A Malaysian woman walks past a billboard with the 1MDB logo at the funds flagship Tun Razak Exchange construction site in Kuala Lumpur, Sept. 22, 2015. GETTY IMAGES/MANAN VATSYAYANA/AFP

Embattled Malaysian state-run fund 1Malaysia Development Berhad said Tuesday it failed to pay a $50.3 million interest on a $1.75 billion bond issue amid an ongoing tiff with Abu Dhabi state-run fund International Petroleum Investment Company (IPIC). 1MDB, however, said it would meet all its other liabilities.

The two funds, 1MDB and IPIC, are facing fallout over who should make a $50 million bond payment under a deal reached last May. The IPIC guaranteed $3.5 billion of 1MDB’s bonds when issued in 2012. After 1MDB fell short of cash, IPIC also reportedly agreed to give an emergency billion-dollar loan and to make interest payments on the same bonds. In exchange for IPIC taking over the debt, 1MDB agreed to transfer assets to the Abu Dhabi fund. However, earlier this month, IPIC said that the Malaysian fund failed to pay the debts to the Abu Dhabi fund.

“Whilst 1MDB has the funds to have made the interest payment, it is 1MDB’s position, as a matter of principle, that it was IPIC’s obligation to do so. Until IPIC accepts that all obligations have been met, 1MDB is obliged to withhold payments and will seek legal recourse and resolution,” the Malaysian state fund said, in a statement.

The Malaysian fund also said that the missed interest payment resulted in a cross-default on its 5 billion ringgit ($1.28 billion) sukuk (Islamic bond) due in 2039 and a 2.4 billion ringgit sukuk due between 2021 and 2024. Separately, 1MDB has been burdened with debt of more than $12 million over the years and has been accused of mismanagement amid allegations of corruption.

“1MDB has and will continue to undertake discussions with all bond and sukuk holders to explain the background of the dispute,” 1MDB said, in the statement.

The Malaysian fund said that there would be no cross-default on a $202 million loan from the Social Security Organisation, though a “material adverse effect” clause may be triggered. The fund also said that there would be no cross-default on its other remaining debt. It has two other bonds — the $1.75 billion 1MDB Energy Ltd. that pays a fixed rate of 5.99 percent and the $3 billion 1MDB Global Investments Ltd. notes with a fixed rate of 4.4 percent.

The ringgit fell 0.95 percent in early morning trade Tuesday. The Malaysian currency was trading at 3.9445 to a dollar at 3:09 a.m. EDT.

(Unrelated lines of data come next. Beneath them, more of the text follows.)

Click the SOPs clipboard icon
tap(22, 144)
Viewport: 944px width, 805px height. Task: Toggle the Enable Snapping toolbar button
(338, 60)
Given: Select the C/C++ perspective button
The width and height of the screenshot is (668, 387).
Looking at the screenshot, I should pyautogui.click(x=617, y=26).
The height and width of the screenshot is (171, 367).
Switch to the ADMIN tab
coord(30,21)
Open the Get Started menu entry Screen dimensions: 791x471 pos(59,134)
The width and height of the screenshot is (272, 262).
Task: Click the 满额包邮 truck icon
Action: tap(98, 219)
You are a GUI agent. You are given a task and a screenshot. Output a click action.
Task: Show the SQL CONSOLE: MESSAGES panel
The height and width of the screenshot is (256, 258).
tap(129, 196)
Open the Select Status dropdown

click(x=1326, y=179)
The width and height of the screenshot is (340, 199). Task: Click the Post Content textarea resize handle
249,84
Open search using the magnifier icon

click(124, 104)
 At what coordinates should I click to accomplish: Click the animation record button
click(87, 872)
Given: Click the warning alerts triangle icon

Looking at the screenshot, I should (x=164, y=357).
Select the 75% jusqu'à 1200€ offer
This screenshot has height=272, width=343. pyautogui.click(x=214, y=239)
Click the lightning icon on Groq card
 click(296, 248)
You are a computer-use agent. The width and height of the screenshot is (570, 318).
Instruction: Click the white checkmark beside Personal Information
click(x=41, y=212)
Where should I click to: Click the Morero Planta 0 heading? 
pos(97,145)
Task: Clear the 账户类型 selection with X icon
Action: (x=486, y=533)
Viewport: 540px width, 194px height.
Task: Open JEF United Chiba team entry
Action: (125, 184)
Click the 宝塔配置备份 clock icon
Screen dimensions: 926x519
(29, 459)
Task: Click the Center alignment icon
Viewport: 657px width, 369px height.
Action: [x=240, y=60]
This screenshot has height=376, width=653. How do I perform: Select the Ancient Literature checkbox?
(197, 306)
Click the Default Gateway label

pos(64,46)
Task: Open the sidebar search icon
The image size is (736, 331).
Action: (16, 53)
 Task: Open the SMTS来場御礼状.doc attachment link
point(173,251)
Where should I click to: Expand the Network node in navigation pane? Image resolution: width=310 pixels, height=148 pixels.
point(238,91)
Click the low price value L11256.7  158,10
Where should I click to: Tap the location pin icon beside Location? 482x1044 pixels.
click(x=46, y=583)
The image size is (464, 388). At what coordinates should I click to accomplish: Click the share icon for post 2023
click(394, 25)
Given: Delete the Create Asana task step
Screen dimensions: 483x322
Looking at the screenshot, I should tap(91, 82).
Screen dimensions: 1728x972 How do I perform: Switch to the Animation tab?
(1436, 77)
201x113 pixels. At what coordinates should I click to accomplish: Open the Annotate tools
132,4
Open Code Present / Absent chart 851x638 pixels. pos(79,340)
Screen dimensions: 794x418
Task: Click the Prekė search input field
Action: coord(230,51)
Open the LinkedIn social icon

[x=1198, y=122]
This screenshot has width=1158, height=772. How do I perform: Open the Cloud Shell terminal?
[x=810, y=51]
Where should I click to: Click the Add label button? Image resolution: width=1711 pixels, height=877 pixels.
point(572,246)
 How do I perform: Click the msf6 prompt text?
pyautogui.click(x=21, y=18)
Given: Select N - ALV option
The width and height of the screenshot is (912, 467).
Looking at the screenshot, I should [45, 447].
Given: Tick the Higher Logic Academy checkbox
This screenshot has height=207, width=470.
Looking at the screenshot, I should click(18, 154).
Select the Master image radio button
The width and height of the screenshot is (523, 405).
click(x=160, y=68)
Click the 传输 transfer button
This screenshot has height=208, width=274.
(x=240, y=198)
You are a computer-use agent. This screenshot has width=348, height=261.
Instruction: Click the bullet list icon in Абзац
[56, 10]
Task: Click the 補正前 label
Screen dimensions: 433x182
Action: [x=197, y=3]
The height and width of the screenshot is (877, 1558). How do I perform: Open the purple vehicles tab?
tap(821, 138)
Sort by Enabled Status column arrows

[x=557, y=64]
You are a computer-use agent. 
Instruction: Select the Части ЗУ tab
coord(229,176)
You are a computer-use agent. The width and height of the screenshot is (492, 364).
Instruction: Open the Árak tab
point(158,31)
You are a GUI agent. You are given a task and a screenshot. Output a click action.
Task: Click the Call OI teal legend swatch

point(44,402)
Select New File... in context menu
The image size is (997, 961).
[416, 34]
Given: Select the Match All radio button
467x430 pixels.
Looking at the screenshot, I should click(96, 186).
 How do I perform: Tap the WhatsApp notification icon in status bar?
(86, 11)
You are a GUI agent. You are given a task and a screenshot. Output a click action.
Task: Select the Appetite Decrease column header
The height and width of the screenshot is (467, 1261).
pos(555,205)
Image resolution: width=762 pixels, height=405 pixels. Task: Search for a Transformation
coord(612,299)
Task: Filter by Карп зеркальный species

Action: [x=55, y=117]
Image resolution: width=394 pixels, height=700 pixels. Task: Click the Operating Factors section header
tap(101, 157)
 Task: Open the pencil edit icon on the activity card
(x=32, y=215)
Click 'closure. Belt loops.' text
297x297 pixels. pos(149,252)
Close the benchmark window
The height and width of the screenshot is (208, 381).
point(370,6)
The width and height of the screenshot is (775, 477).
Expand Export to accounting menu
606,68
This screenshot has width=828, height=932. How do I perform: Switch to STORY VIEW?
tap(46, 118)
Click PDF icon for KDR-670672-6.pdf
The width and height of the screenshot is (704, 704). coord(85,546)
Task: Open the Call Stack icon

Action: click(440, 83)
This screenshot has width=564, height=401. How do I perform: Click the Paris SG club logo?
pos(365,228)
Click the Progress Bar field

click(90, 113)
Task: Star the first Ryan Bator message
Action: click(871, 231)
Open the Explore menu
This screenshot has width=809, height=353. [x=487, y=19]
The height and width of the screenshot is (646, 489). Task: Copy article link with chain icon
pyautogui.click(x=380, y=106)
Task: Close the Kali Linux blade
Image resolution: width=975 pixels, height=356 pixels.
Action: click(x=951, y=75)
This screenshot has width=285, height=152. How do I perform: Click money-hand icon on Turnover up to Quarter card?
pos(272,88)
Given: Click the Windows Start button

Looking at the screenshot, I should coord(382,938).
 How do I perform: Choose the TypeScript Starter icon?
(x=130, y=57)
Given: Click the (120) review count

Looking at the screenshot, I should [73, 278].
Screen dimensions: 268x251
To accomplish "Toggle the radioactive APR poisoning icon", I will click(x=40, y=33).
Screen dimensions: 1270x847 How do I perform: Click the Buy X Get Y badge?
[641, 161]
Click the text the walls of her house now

The government fund is also at the center of a corruption scandal involving Malaysian Prime Minister Najib Razak. The premier, who founded 1MDB in 2009 to boost economic growth in the country, has been linked to a scandal at the fund from which $681 million was traced to his bank accounts. The prime minister has consistently denied the allegations, first made in a July 2015 report by the Wall Street Journal, which said that investigators tracked the money from an account at Falcon Private Bank in Singapore to accounts in Malaysia.